• _EXERCISE SET_:
- A) Name every market that the Asian markets report says was closed for public holidays.
- B) Write the next part of the Asian markets report, beginning after its final sentence.

------ TEXT PASSAGE ------

Asian markets rise in quiet tradeBy Danny McCord
Hong Kong—Asian markets rose in holiday-thinned trade on Tuesday, with Tokyo given a boost by a weaker yen while Sydney was at almost three-year highs as dealers grow confident in the global economic outlook.
With several regional markets still closed for Lunar New Year celebrations, trading was quiet, while dealers look ahead to a meeting of the Group of 20 top economic power at the end of the week.
Tokyo surged 2.43 percent, Sydney added 0.17 percent and Seoul gained 0.10 percent.
Hong Kong, Shanghai, Taipei, Singapore and Kuala Lumpur were closed for public holidays.
Japanese shares were the big gainers as the yen tumbled against the dollar in New York on Monday after US Treasury official Lael Brainard praised Tokyo’s efforts to boost growth and counter deflation.
Analysts say his comments indicate Washington will not support any criticism of Japan’s recent monetary easing measures at the G20 meeting on Friday.
Tokyo’s recent moves have stoked fears, especially in Europe, of a currency war between the major economies as policymakers seek to devalue their currencies to make exports more competitive.

------ EXCERPTED RECORDS ------

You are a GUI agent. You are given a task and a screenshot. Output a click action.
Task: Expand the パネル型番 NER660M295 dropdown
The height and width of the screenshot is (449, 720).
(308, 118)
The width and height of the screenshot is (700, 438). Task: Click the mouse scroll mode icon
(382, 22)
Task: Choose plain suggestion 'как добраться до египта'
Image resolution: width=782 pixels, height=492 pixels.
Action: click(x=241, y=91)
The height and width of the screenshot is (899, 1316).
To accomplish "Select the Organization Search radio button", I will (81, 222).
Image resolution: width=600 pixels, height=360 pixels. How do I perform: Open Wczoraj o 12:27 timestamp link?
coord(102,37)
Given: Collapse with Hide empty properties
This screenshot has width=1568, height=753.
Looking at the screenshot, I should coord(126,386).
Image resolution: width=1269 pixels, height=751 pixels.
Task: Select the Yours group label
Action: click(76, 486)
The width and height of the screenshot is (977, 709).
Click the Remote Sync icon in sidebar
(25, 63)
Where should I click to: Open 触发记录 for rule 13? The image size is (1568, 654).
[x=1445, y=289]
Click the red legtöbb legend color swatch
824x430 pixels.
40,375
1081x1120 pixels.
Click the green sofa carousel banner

------

• _ANSWER LIST_:
- A) Hong Kong, Shanghai, Taipei, Singapore, and Kuala Lumpur.

- B)
The dollar stood at 94.28 yen in early Asian trade, from 94.33 yen in New York late Monday.
The euro fetched $1.3403 and 126.36 yen, compared with $1.3404 and 126.42 yen.
“[The dollar/yen] is back in the 94-yen levels,” Yoshihiro Okumura, general manager of research at Chibagin Asset Management, told Dow Jones Newswires. “This is going to give a tailwind.”
There was little direction from Wall Street, where the Dow fell 0.16 percent and the S&P 500 and Nasdaq ended flat.
In electronic oil trading New York’s main contract, light sweet crude for delivery in March, was down 15 cents to $96.88 a barrel in the morning, while Brent North Sea crude for March was up nine cents to $118.22.
Gold was at $1,643.10 at 0100 GMT.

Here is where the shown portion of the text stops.